● **EXERCISE GOAL**: Reproduce the records below word for word, from the line containing "You are a GUI" through the line containing "will pyautogui.click(x=99, y=112).", including both of those lines.

+++ DATA LINES +++

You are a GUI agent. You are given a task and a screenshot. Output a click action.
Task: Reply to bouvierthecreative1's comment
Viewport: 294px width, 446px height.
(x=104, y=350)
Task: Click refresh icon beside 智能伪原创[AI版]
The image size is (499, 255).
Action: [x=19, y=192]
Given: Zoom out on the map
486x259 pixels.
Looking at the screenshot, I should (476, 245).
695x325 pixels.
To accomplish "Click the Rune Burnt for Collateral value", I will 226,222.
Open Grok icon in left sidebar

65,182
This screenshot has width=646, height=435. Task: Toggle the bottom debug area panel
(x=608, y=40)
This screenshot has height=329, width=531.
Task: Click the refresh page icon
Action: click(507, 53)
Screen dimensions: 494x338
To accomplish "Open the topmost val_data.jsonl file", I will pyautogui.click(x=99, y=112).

+++
+++ DATA LINES +++

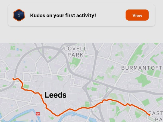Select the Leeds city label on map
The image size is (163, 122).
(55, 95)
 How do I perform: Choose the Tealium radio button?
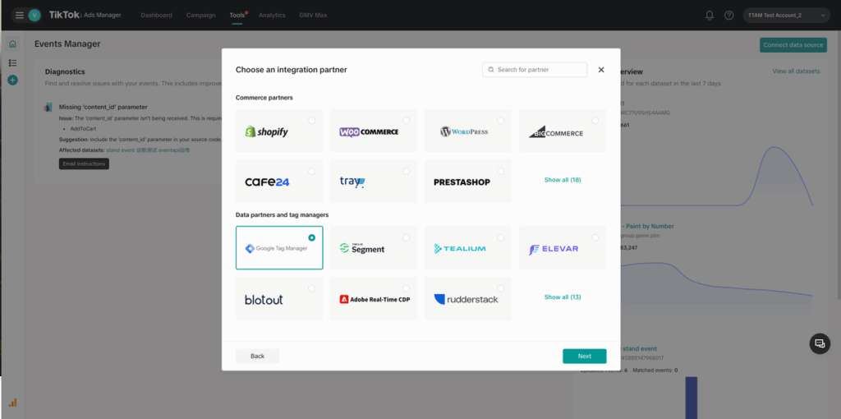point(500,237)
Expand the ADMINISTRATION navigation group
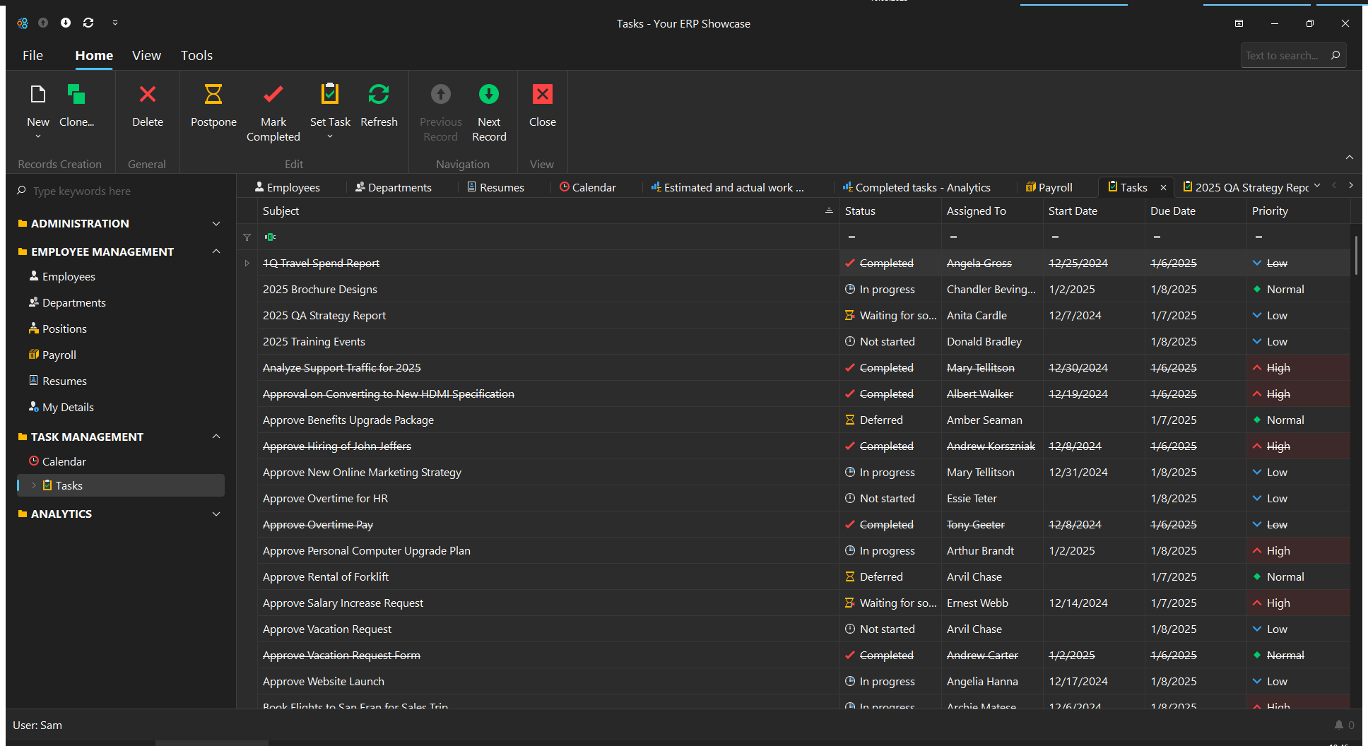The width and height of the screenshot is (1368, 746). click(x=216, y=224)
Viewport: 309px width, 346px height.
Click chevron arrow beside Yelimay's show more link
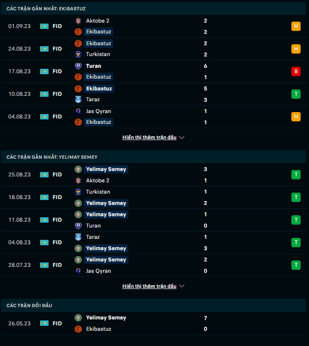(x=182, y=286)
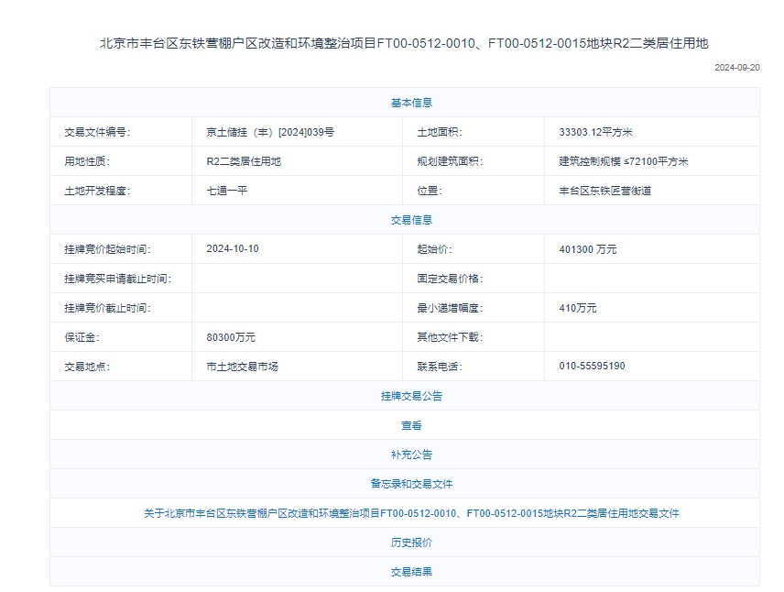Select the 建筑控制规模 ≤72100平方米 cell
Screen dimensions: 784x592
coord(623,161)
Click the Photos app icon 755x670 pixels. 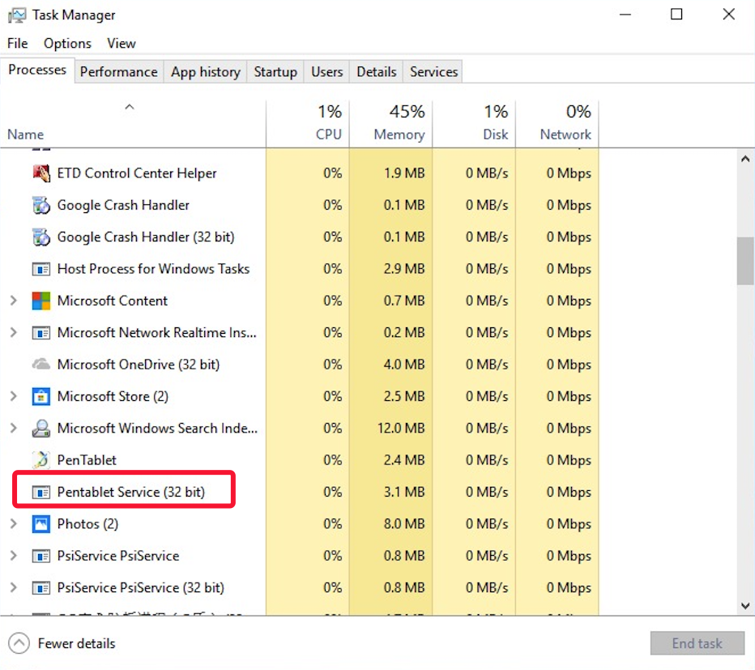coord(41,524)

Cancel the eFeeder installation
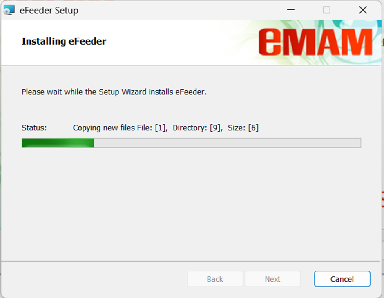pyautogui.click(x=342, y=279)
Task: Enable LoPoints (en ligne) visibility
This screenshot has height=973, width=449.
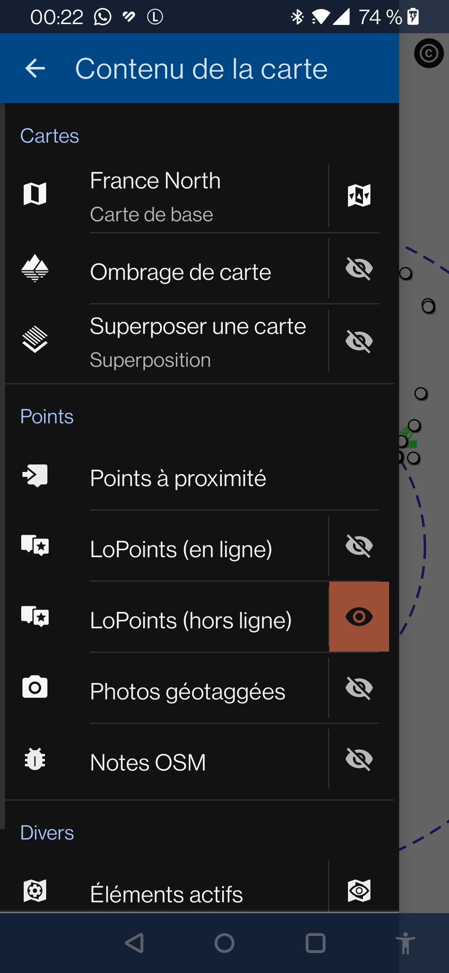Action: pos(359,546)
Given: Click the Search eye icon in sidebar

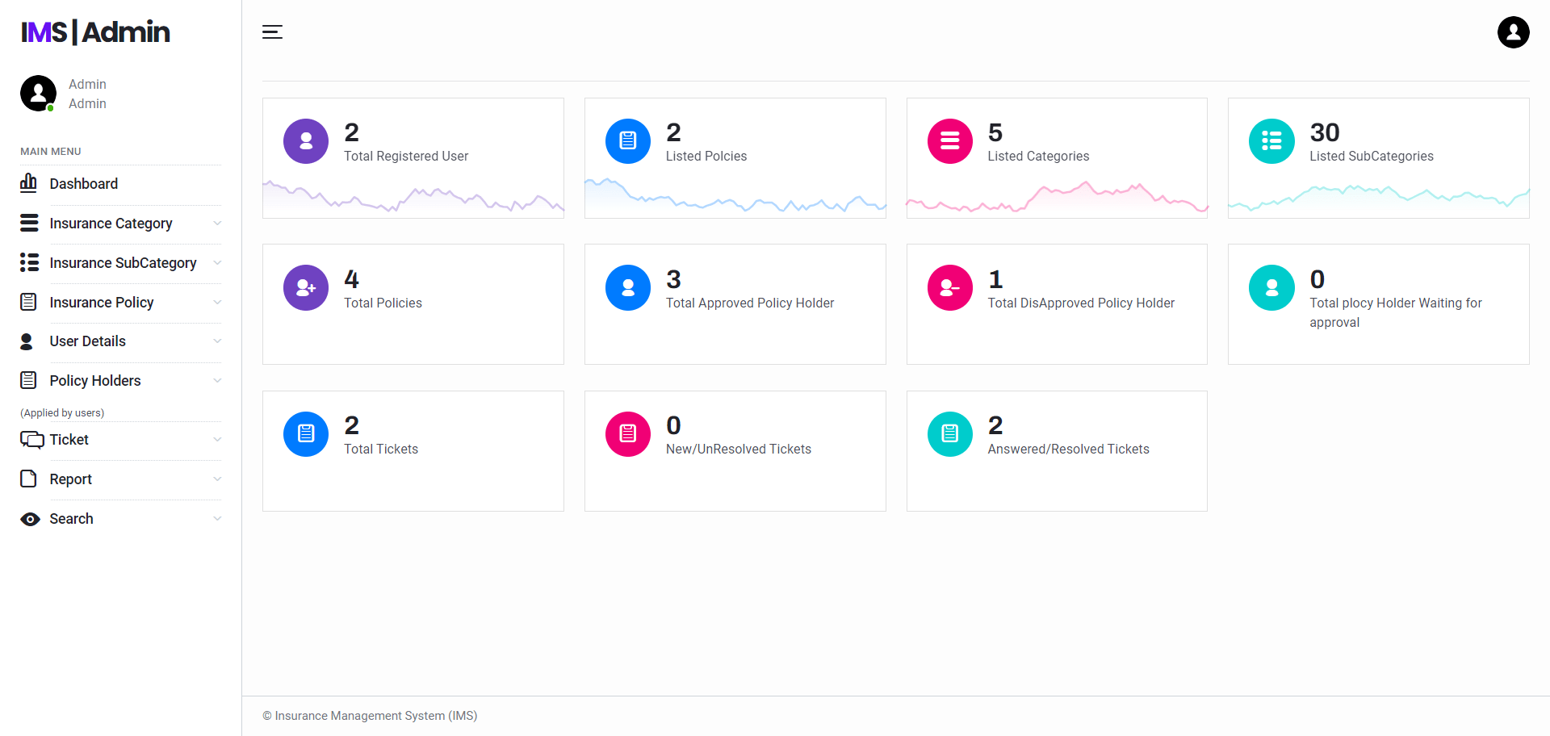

+++

● **PROBLEM SOLUTION**:
You are a GUI agent. You are given a task and a screenshot. Output a click action.
Task: Reply to bouvierthecreative1's comment
Viewport: 294px width, 446px height.
(x=104, y=350)
Task: Click refresh icon beside 智能伪原创[AI版]
The image size is (499, 255).
Action: [x=19, y=192]
Given: Zoom out on the map
486x259 pixels.
Looking at the screenshot, I should (476, 245).
695x325 pixels.
To accomplish "Click the Rune Burnt for Collateral value", I will 226,222.
Open Grok icon in left sidebar

65,182
This screenshot has width=646, height=435. Task: Toggle the bottom debug area panel
(x=608, y=40)
This screenshot has height=329, width=531.
Task: Click the refresh page icon
Action: click(507, 53)
Screen dimensions: 494x338
To accomplish "Open the topmost val_data.jsonl file", I will pyautogui.click(x=99, y=112).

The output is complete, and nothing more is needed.